Esentürk Emre, Sahli Atef, Haberland Valeriia, Ziuboniewicz Aleksandra, Wirth Christopher, Bova G Steven, Bristow Robert G, Brook Mark N, Brors Benedikt, Butler Adam, Cancel-Tassin Géraldine, Cheng Kevin Cl, Cooper Colin S, Corcoran Niall M, Cussenot Olivier, Eeles Ros A, Favero Francesco, Gerhauser Clarissa, Gihawi Abraham, Girma Etsehiwot G, Gnanapragasam Vincent J, Gruber Andreas J, Hamid Anis, Hayes Vanessa M, He Housheng Hansen, Hovens Christopher M, Imada Eddie Luidy, Jakobsdottir G Maria, Jung Chol-Hee, Khani Francesca, Kote-Jarai Zsofia, Lamy Philippe, Leeman Gregory, Loda Massimo, Lutsik Pavlo, Marchionni Luigi, Molania Ramyar, Papenfuss Anthony T, Pellegrina Diogo, Pope Bernard, Queiroz Lucio R, Rausch Tobias, Reimand Jüri, Robinson Brian, Schlomm Thorsten, Sørensen Karina D, Uhrig Sebastian, Weischenfeldt Joachim, Xu Yaobo, Yamaguchi Takafumi N, Zanettini Claudio, Lynch Andy G, Wedge David C, Brewer Daniel S, Woodcock Dan J
Nuffield Department of Medicine, University of Oxford, UK.
Manchester Cancer Research Centre, The University of Manchester, UK.
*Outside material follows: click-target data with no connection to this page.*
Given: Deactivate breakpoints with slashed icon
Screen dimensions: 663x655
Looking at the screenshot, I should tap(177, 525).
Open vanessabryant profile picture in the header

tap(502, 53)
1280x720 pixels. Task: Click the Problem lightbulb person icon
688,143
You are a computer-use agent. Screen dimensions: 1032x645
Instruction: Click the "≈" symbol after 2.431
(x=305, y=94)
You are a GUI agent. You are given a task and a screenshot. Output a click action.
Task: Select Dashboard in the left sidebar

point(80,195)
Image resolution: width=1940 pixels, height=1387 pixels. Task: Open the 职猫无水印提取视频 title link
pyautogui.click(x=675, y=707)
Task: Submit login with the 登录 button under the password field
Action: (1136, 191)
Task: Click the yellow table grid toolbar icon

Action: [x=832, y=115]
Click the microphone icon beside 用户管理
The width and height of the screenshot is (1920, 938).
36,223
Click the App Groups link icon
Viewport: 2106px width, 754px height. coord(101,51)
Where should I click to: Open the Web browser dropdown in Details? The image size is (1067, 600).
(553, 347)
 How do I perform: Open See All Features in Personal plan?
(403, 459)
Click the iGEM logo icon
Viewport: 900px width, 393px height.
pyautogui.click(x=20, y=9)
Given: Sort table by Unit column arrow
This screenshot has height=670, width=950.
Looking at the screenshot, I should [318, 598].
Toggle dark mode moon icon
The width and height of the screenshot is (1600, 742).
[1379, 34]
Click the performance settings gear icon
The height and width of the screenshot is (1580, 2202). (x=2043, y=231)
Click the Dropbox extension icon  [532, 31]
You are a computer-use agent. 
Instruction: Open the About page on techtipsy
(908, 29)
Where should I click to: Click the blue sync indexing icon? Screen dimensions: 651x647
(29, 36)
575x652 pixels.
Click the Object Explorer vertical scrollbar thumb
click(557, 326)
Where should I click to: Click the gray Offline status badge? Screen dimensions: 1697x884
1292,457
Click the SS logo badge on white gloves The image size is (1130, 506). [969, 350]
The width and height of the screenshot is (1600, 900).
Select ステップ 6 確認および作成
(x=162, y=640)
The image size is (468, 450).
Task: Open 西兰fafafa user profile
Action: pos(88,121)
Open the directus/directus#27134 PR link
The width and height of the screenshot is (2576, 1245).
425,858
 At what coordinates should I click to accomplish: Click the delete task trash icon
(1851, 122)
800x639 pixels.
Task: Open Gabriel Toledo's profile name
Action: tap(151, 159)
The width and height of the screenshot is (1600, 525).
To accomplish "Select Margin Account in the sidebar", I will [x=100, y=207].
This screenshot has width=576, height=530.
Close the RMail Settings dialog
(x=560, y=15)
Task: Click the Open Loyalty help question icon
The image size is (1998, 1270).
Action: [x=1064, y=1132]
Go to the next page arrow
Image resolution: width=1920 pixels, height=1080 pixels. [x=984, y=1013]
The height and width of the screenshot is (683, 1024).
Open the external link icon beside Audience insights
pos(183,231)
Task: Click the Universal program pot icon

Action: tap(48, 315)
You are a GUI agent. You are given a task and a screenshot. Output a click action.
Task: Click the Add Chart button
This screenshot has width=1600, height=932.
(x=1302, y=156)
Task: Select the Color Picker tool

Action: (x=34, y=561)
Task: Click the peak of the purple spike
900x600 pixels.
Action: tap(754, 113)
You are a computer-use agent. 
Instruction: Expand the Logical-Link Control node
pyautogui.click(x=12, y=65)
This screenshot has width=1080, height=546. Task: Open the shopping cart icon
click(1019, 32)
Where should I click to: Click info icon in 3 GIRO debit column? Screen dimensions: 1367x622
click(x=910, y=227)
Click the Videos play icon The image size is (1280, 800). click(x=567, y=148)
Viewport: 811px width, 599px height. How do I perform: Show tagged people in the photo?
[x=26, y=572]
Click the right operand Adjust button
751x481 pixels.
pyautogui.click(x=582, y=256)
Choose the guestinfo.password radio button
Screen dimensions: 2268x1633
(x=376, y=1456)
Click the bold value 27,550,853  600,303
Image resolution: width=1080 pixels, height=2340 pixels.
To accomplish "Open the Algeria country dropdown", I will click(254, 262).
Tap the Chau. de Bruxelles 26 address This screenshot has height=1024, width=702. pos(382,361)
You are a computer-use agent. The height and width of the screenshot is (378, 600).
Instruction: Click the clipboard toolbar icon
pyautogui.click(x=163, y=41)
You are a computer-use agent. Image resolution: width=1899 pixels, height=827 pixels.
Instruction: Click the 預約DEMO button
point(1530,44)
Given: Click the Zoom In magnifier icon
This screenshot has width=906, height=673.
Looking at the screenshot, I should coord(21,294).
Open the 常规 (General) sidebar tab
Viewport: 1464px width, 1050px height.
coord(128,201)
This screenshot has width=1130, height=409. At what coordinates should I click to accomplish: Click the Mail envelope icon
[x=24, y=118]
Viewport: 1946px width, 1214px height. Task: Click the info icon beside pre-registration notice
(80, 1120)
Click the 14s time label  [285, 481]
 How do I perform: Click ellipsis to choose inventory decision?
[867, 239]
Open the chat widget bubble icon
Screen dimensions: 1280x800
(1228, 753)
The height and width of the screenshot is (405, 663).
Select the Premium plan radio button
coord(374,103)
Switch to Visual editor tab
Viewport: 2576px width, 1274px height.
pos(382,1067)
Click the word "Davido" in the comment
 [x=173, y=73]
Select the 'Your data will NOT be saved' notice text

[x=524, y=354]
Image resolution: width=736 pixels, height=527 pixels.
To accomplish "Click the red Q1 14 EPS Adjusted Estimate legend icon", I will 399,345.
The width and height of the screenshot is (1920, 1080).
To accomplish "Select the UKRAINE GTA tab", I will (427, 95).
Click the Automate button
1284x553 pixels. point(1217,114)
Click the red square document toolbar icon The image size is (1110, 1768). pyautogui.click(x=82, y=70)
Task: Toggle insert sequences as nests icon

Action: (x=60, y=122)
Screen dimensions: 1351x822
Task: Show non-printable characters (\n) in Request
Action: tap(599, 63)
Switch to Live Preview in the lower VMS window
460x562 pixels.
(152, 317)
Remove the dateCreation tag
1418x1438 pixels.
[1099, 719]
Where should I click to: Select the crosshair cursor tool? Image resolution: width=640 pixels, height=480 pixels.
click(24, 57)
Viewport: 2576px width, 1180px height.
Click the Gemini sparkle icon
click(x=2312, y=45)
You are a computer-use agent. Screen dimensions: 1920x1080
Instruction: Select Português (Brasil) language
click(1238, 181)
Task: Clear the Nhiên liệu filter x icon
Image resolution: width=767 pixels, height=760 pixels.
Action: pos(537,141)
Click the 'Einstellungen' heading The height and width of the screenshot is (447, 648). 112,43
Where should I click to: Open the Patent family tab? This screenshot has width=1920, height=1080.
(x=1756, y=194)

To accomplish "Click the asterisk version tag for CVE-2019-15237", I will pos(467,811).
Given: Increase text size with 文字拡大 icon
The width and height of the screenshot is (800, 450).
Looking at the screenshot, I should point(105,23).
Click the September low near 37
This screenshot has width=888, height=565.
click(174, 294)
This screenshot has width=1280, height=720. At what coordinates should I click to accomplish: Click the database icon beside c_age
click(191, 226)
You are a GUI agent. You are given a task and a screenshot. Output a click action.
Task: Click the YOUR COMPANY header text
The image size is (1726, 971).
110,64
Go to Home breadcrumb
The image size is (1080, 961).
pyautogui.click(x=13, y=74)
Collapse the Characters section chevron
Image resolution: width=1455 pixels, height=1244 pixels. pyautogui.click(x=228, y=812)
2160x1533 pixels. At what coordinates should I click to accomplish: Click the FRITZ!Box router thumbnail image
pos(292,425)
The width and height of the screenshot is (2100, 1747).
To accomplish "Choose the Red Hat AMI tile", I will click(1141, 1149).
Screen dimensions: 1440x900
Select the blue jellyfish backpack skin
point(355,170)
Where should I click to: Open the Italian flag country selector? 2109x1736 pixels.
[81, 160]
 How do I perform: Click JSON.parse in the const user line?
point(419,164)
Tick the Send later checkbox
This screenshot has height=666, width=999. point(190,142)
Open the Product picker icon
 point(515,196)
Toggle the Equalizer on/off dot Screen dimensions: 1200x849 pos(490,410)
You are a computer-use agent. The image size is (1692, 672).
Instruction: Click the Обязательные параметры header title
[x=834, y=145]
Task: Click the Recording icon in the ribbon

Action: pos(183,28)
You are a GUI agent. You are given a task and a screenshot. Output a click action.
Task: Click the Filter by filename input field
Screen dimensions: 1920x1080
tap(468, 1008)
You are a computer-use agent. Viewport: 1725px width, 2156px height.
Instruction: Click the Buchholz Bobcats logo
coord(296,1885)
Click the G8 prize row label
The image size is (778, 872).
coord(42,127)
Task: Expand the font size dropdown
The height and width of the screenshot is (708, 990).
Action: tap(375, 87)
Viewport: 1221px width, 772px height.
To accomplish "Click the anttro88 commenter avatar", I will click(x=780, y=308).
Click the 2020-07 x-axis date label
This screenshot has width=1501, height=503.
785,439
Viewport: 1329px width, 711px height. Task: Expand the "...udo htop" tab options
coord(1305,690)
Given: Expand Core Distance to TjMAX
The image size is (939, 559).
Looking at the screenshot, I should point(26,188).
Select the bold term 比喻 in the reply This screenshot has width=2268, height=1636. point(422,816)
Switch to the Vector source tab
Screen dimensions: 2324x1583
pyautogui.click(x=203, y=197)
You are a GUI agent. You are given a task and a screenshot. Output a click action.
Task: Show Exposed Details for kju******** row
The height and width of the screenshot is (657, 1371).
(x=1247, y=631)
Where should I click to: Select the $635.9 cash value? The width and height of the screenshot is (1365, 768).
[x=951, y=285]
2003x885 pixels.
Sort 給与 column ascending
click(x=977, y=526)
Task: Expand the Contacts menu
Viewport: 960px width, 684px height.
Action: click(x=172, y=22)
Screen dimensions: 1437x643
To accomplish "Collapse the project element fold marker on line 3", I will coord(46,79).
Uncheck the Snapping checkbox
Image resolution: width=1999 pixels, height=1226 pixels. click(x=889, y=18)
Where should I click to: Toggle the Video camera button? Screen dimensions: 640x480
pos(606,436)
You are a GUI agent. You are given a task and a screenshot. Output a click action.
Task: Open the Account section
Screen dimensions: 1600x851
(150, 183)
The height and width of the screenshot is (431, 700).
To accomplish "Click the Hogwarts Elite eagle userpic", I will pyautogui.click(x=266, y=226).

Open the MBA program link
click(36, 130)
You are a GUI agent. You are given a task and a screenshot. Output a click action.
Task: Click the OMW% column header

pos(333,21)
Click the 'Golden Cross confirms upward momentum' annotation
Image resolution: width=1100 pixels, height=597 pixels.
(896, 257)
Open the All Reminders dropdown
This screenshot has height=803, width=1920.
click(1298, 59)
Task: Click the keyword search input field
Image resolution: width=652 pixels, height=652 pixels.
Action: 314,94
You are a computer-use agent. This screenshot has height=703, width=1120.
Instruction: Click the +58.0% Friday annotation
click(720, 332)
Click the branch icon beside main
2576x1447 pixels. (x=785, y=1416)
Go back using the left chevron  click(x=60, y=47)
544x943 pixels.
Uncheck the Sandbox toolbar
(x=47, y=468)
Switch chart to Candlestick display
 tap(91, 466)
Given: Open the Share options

ArXiv. 2025 Mar 17:arXiv:2503.13189v1.
Cancer progression involves the sequential accumulation of genetic alterations that cumulatively shape the tumour phenotype. In prostate cancer, tumours can follow divergent evolutionary trajectories that lead to distinct subtypes, but the causes of this divergence remain unclear. While causal inference could elucidate the factors involved, conventional methods are unsuitable due to the possibility of unobserved confounders and ambiguity in the direction of causality. Here, we propose a method that circumvents these issues and apply it to genomic data from 829 prostate cancer patients. We identify several genetic alterations that drive divergence as well as others that prevent this transition, locking tumours into one trajectory. Further analysis reveals that these genetic alterations may cause each other, implying a positive-feedback loop that accelerates divergence. Our findings provide insights into how cancer subtypes emerge and offer a foundation for genomic surveillance strategies aimed at monitoring the progression of prostate cancer.
癌症进展涉及基因改变的逐步积累,这些改变共同塑造了肿瘤表型。在前列腺癌中,肿瘤可能遵循不同的进化轨迹,导致不同的亚型,但这种差异的原因仍不清楚。虽然因果推断可以阐明其中涉及的因素,但由于存在未观察到的混杂因素以及因果关系方向的模糊性,传统方法并不适用。在此,我们提出一种方法来规避这些问题,并将其应用于829名前列腺癌患者的基因组数据。我们确定了几种驱动差异的基因改变以及其他阻止这种转变的改变,从而将肿瘤锁定在一种轨迹上。进一步分析表明,这些基因改变可能相互影响,这意味着存在一个加速差异的正反馈回路。我们的研究结果为癌症亚型如何出现提供了见解,并为旨在监测前列腺癌进展的基因组监测策略奠定了基础。